Saturday, February 18, 2006

Homeland Security

Who new this was part fo the job.

ROCKVILLE, Md. (AP) - Montgomery County is retraining its homeland security officers after two of them marched in to a public library last week and announced that viewing Internet pornography was forbidden.

Homeland security can now double as our morality police. This just might be a very positive step. When the theocrats do take charge, the can just take the homeland security forces and turn them into the religious police.

Just tweak a few provision in the patriot act and all we will be both secure and moral.



Lynne said...

How long until they start hosting book burnings? Do I need to begin memorizing a book?

JFH said...

Yes, thank God the librarian stepped in to prevent the security officers from depriving this patron of his Constitutionally protected right to view pornography in a public place where children might be walking by.

What bothers me is that I can view porn via the free internet services at my local library, yet they keep turning down my requests to add Playboy and Penthouse to the periodical section.

"First they came for the perverts, and I said nothing because I wasn't a pervert..." ;)

Anonymous said...

Yeah jfh. Our library had many books as well that are pornographic.
Can you imagine a child seeing Henry Miller in the local library!
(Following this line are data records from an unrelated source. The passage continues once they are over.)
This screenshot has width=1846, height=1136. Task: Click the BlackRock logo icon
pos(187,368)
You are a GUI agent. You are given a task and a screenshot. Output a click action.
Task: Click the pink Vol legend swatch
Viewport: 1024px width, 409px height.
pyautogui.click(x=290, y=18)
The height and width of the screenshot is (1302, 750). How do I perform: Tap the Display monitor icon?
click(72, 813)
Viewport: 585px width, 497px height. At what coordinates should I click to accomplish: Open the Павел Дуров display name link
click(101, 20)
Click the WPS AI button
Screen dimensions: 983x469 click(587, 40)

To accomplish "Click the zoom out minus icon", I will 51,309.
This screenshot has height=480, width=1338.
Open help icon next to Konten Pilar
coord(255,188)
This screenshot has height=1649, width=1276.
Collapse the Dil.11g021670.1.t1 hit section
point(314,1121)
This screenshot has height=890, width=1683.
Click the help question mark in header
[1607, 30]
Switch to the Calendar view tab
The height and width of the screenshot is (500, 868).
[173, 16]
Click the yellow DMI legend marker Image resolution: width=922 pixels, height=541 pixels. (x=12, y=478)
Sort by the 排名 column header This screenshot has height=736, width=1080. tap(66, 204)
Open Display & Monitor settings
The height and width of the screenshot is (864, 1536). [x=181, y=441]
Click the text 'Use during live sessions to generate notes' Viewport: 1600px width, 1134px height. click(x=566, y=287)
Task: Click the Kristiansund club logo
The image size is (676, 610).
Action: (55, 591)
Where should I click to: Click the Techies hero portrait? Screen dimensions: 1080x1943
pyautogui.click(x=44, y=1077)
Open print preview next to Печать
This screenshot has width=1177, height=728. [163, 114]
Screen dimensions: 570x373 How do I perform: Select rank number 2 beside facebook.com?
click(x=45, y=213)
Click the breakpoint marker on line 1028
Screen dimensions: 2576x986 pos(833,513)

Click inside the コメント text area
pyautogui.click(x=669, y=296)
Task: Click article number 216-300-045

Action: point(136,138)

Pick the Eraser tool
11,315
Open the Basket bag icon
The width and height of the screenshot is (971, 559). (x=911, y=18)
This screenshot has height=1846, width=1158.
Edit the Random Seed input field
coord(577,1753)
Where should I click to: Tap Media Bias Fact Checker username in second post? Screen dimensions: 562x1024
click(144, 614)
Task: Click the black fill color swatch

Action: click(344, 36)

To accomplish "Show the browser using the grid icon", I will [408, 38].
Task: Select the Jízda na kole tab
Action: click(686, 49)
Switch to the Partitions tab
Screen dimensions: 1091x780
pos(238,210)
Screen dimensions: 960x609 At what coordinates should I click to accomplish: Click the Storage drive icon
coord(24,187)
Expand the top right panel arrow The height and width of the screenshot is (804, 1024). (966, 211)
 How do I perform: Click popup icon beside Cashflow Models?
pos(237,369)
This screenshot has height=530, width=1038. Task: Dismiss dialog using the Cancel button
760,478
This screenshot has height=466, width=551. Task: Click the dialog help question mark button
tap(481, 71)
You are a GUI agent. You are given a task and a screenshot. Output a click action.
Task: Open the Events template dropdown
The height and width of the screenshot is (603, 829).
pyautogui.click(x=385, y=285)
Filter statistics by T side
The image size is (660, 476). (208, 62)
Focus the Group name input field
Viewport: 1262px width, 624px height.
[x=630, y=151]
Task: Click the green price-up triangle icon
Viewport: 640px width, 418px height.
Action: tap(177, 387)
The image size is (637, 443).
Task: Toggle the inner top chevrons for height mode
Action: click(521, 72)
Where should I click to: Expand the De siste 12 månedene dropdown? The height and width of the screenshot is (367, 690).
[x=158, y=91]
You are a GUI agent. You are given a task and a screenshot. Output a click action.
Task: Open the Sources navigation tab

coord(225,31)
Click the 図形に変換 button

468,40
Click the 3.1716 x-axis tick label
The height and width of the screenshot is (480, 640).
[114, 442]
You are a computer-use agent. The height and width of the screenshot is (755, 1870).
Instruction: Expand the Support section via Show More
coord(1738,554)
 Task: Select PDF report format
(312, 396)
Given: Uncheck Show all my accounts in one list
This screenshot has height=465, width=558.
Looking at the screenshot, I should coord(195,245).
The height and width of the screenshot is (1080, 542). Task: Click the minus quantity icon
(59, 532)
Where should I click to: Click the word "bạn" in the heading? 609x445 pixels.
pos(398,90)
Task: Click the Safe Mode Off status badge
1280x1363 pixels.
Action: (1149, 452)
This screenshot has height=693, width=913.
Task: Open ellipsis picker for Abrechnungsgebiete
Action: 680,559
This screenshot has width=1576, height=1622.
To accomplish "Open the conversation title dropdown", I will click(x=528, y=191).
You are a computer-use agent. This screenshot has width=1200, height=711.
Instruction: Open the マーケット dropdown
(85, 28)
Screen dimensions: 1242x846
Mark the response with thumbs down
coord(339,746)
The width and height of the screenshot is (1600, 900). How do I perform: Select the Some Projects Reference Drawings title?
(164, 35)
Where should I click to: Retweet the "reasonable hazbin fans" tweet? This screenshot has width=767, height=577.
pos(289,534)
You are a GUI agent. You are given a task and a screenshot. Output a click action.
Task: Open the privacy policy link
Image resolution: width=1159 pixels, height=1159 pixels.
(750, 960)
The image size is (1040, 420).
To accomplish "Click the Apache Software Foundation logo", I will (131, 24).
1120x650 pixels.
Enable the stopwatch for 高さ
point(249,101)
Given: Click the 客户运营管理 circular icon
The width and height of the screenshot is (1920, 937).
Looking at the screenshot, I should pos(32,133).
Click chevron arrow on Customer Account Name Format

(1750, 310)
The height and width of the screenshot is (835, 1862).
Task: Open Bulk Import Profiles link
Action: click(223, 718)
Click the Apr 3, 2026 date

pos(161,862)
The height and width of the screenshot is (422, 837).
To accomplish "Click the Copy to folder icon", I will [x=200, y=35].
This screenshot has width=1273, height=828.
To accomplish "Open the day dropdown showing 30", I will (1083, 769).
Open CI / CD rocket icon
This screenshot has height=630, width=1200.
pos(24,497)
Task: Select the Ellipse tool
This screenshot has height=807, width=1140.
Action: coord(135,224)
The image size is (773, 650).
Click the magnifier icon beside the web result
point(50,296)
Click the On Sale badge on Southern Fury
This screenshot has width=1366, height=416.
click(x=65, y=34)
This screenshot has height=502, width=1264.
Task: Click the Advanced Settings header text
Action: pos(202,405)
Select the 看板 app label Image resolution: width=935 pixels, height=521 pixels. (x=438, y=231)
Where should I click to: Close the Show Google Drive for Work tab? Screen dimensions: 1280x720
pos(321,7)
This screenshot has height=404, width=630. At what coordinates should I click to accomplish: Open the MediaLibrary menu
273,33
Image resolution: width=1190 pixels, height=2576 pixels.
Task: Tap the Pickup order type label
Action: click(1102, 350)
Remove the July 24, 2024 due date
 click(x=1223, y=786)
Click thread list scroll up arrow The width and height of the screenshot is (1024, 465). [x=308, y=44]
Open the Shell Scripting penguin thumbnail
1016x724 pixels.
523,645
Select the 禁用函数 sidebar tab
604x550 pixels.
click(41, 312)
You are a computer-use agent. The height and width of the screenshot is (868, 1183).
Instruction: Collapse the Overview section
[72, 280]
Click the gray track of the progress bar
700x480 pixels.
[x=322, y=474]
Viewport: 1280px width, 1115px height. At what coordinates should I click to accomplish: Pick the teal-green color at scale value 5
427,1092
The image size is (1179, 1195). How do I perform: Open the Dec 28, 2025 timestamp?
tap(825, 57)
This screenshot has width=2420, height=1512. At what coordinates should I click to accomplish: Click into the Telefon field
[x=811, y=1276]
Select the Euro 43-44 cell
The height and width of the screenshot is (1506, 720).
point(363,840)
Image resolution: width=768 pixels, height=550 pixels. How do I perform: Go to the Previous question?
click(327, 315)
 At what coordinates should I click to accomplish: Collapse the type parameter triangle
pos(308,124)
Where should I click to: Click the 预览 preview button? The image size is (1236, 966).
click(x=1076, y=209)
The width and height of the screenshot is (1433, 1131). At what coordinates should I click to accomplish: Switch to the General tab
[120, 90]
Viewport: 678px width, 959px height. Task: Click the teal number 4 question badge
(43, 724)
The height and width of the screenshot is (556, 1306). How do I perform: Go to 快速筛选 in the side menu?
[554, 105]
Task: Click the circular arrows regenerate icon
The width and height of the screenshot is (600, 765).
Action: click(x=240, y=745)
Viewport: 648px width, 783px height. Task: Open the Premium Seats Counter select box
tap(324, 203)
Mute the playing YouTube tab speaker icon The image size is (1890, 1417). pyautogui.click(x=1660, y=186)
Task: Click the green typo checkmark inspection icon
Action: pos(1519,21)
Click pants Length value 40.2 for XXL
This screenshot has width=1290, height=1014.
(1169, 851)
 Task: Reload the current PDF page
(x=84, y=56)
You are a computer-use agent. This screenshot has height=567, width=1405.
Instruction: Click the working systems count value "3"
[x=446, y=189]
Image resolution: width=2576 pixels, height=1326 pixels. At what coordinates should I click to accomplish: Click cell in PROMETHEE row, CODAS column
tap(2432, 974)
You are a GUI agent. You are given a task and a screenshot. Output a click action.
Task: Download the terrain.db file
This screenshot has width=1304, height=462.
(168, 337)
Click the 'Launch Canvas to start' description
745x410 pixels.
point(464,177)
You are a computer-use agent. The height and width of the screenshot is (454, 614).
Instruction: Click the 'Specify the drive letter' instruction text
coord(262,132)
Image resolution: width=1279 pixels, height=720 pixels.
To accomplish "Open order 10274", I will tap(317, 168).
You are right, those of us who are not perverts have nothing to fear from the banning of Miller or for that matter picasso (have seen some of the books of his "artwork.")! perverts are the only ones who care!

JFH said...

Don't be play dumb, anonymous, like free speech, everything has its limits in a free society. If you can't tell the difference between "Tropic of Cancer" and, say, "Naughty Nelly and Her Erotic Adventures" or the works of Picasso and Larry Flynt's magazine.

Pornography that is available on the web is far worse than even pictures in "Hustler" and prefer that my children not be exposed to that stuff, merely clickly on the history of Explorer based on the previous guy's choices.

The only "slippery slope" modern society has to worry about is what Senator Moynihan called "Defining deviancy down". Apparently, we cannot have ANY standards of public decency, because "everyone knows" that the next step in book banning and burning...

John said...

Apparently, we cannot have ANY standards of public decency, because "everyone knows" that the next step in book banning and burning...

Actually you are correct. Why are your standards 'better' than the person viewing an explicit web site?

The difficulity is that the viewing is in a public building.

I think for both books and computers the standard should be the same. They should be accessable, but reasonable steps should be taken so that a 'PG' enviroment can still exist.

Maybe all computers should be screened so casual observation is avoided, and seating made avaliable so when a book is being looked at it isn't being shared.

This way those who want to visit and view porn can, and not offend others. It is more about manners than morality.


This isn't about porn in public, It is about police oversteping their authority, under the banner of homeland security.

A little man and a badge can be a dangerous mix. A little man and a big badge can be a nightmare.

JFH said...

You're right, John, I kind of got off track there. The issue IS that these guys overstepped their authority (Let's hope their as diligent at their REAL jobs of protecting us from terrorists!). The good news is that the problem was discovered and corrected so know real harm was done.

Ya gotta admit, though, the concept of a guy opening viewing porn in a public library where children are around is a bit disconcerting.

Despite the implication of 1st Amendment rights that the reporter alludes to, the "Pico" decision as it applies to banned material really doesn't apply here.

John said...

But why blame the viewer?

Why attack the viewer?

it is the responsability of the government agency to provide both access for the viewer, and protection from others viewing.

I have a 4 year old and a 16 year old. I view these events as oppertunities to teach. Manners, personal behavior and how a proper person acts are how I have approached these moments. I can not control, and have no desire to contol the actions of anyone else. I focus on myself and my family, and prepairing them for when they face the would as adults.

And a note, this is clearly not the only case where those involved in homeland security or the defense of this administration appear to 'slightly over reacted'.